*** Text provided Section Begins ***

(Minghui.org) “Human Harvest: China's Organ Trafficking,” a 25-minute documentary on China's practice of killing prisoners of conscience for their organs, was aired during primetime on April 7 on SBS One's “Dateline,” the longest-running international current affairs program in Australia.

The award-winning documentary put a harsh spotlight on the practice of killing on demand, something that Party officials go to great lengths to cover up and deny. Multiple Australian media agencies published follow-up stories the next day.

“Human Harvest: China's Organ Trafficking,” broadcast on a national public television network in Australia, posed the question: “What can governments do to stop illegal organ trading?”

Organ traffic is a billion-dollar business for the communist regime's army and military hospitals, according to the documentary. In a country without a tradition of donating organs, more than 10,000 transplant operations have taken place every year of the past decade.

“Somebody's being killed for the organs... There's no other way to explain what's happening," said David Matas, a human right lawyer from Canada. He explained that the number of death row prisoners didn't come close to providing enough organs to explain the huge number of transplants and that living prisoners of conscience make up for the shortfall, with Falun Gong practitioners the key targets.

Mr. Matas and veteran Canadian diplomat David Kilgour spent years collecting the evidence and concluded that a state-sanctioned organ harvesting business exists in China.

Their first book, Bloody Harvest, published in 2009, presented 53 pieces of evidence collected during their research. In State Organs: Transplant Abuse in China, published in July 2012, they edited articles from seven physicians on the subject.

Falun Gong practitioners focus attention on the crime of killing for organs by staging a reenactment on the grounds of Parliament in Ottawa, Canada.

The documentary aired on April 7, and includes accounts of witnesses, a patient who traveled to China for a kidney, and doctors.

Leon Lee, producer and director of the documentary, first heard about the organ harvesting scandal in 2006. He found it hard to believe until he studied the evidence and realized that it was true, giving him the idea to make a documentary about it.

*** Text provided Section Ends ***

### Required work
• A. For each statement, say whether it agrees with the article on the organ-harvesting documentary, giving yes or no along with the deciding words from the article, quoted exactly: (i) The documentary runs 25 minutes. (ii) Bloody Harvest was published in 2012. (iii) Leon Lee first heard about the organ harvesting scandal in 2006.
• B. Extend the article on the organ-harvesting documentary, picking up after its final sentence.
The lines that follow come from a different source.

*** Input data Section Begins ***

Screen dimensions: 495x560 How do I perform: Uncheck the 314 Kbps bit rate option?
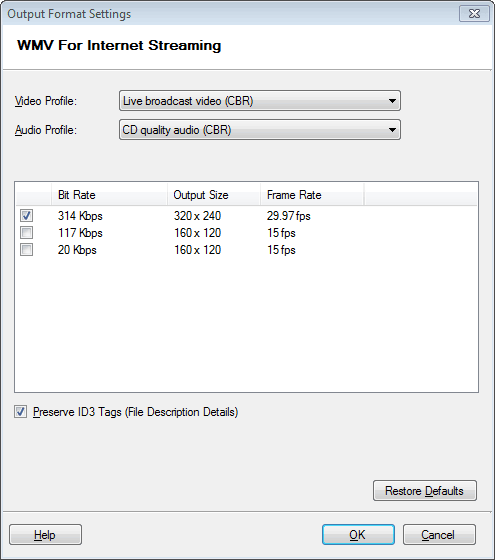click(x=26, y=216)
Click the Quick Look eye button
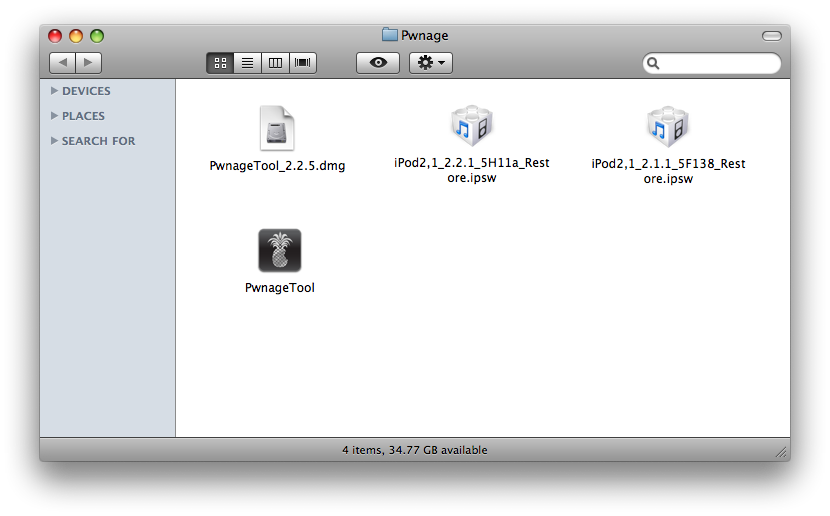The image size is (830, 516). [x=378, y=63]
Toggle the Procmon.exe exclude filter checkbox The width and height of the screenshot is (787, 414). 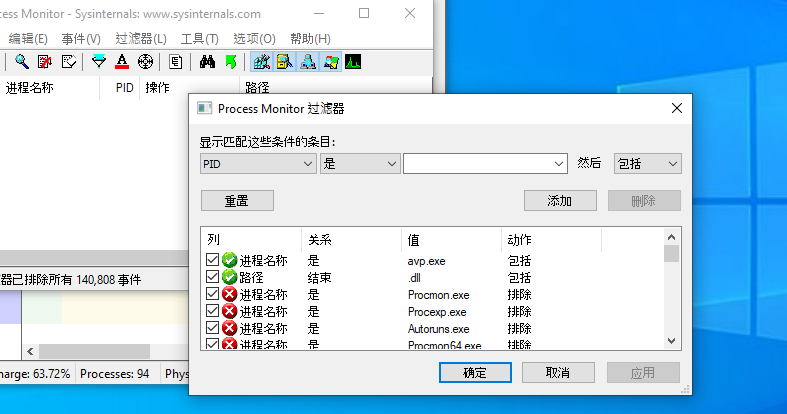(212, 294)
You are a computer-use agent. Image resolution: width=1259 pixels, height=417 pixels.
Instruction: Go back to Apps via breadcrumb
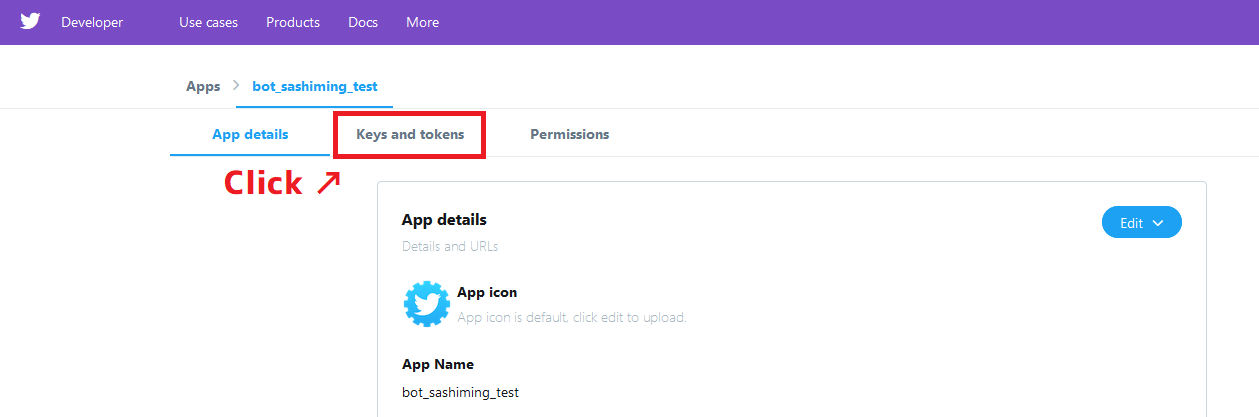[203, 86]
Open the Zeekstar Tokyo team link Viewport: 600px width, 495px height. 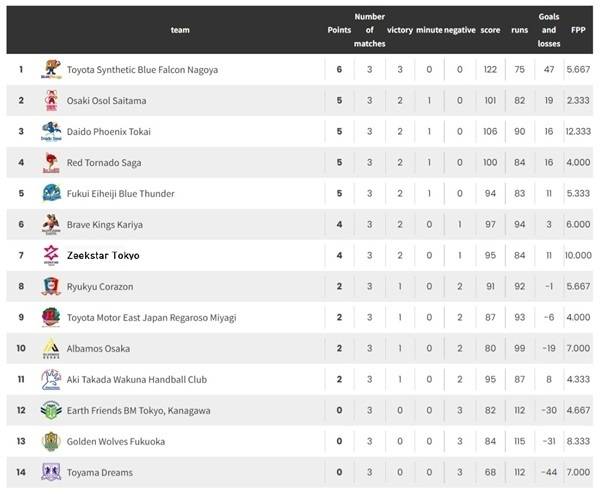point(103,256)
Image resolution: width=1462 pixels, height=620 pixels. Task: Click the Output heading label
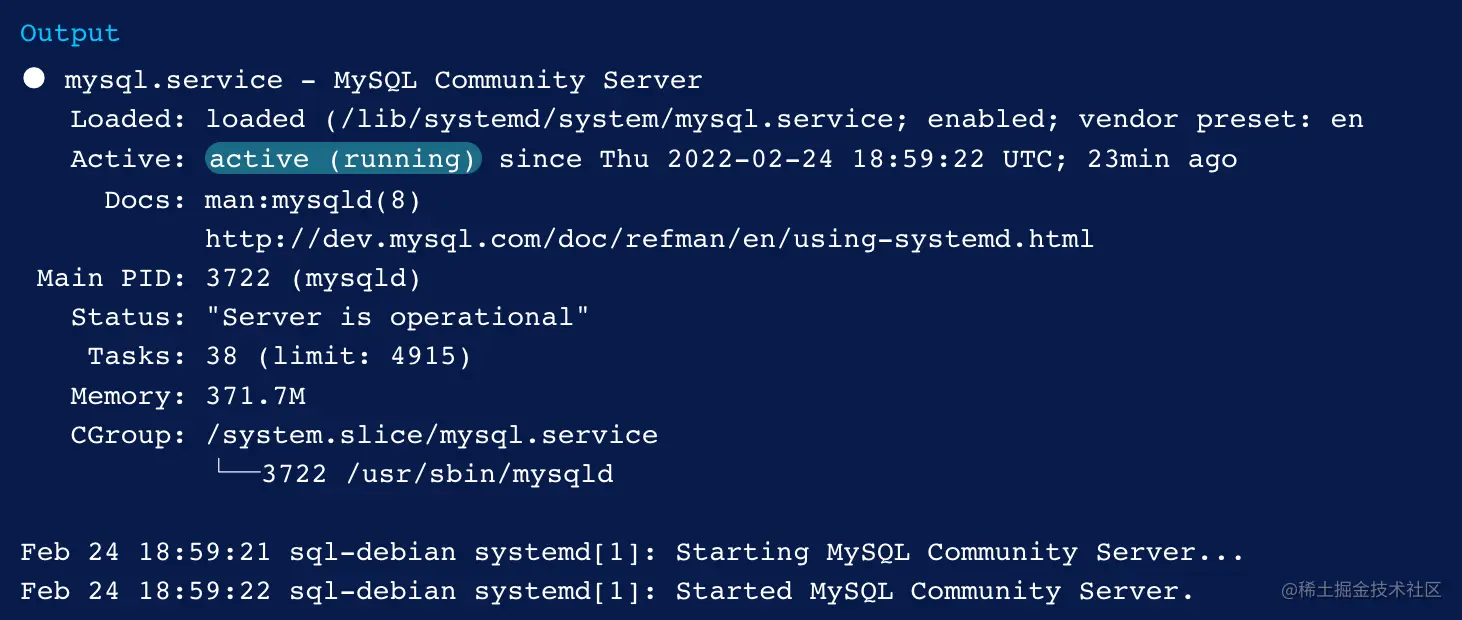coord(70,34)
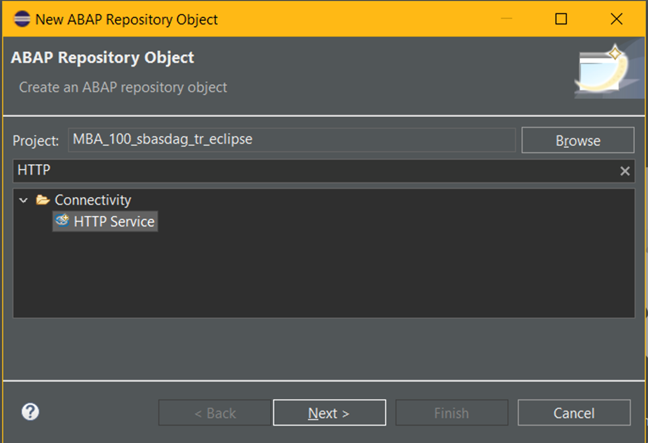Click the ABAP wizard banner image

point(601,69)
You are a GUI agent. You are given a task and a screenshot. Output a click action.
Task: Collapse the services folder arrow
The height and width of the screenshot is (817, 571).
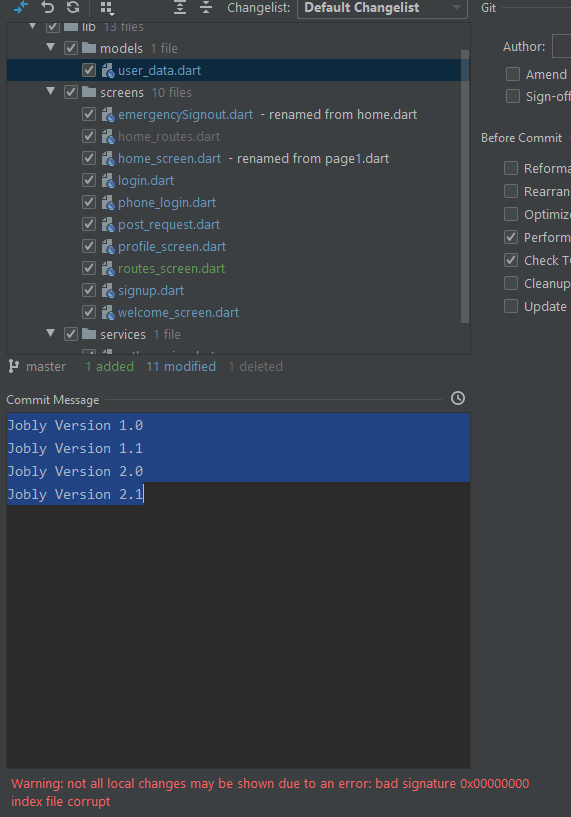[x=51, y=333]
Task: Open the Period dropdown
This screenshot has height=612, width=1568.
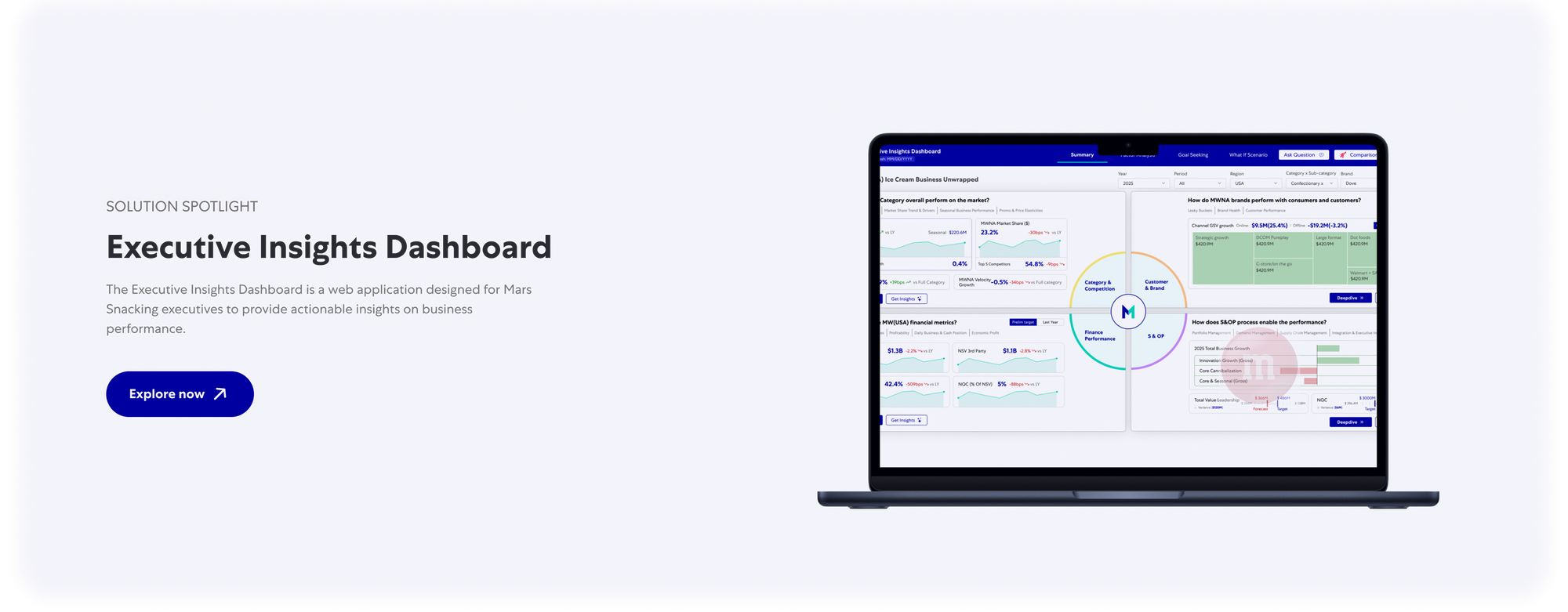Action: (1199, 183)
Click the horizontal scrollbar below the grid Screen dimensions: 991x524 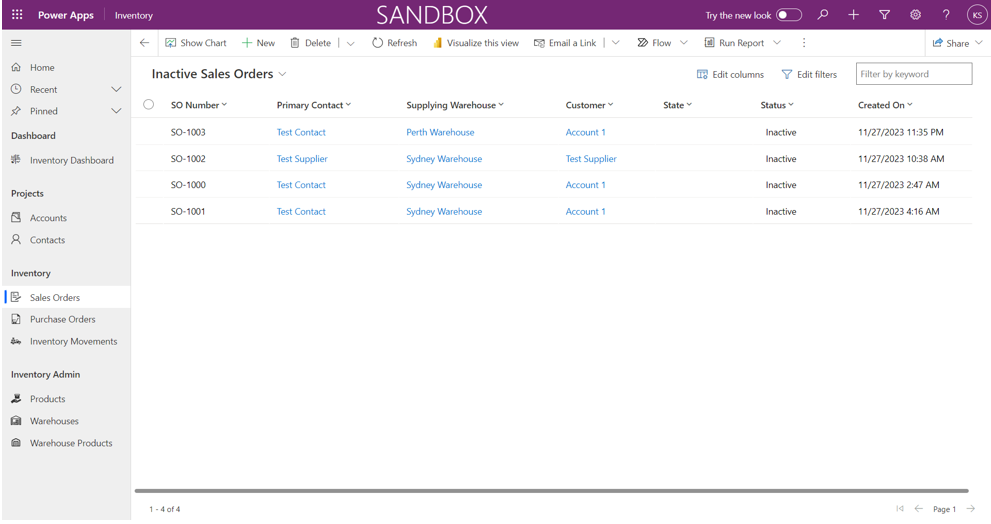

*** Input data Section Ends ***

### Answers
• A.
(i) Yes: "a 25-minute documentary"
(ii) No: "Their first book, Bloody Harvest, published in 2009"
(iii) Yes: "first heard about the organ harvesting scandal in 2006"

• B.
“I am glad to see the response from the viewers in Australia.” said Lee, referring to the tweets audience members posted. “Learning about these atrocities, something I believe to be unprecedented in human history, people will talk to their friends and relatives and make efforts to stop them.”

Mr. Lee wasn't alone in doubting the stories of forced organ harvesting at first. Peter Westmore, president of the National Civic Council, a grassroots political organization in Australia, said that, despite his initial disbelief that the Chinese regime would harvest organs from prisoners of conscience (the majority of whom are Falun Gong practitioners), he is among the many who, over the years, became convinced of the existence of the crime.

As Mr. Westmore recalled, if the accusation of organ harvesting was true, then, “There had to be a big transplant industry in China.” His curiosity stirred, he began to do a little investigation on his own.

His own online research came up with consistent information: “There were English websites aimed at English speakers and other foreigners advertising transplants at China's hospitals. They claimed that the transplants would be done immediately, and if anything went wrong with the transplant, then another would be offered within two weeks!”

“Sydney Morning Herald,” TV Channel 9, News.Com.Au, and Daily Mail were among the media that carried the news the next day.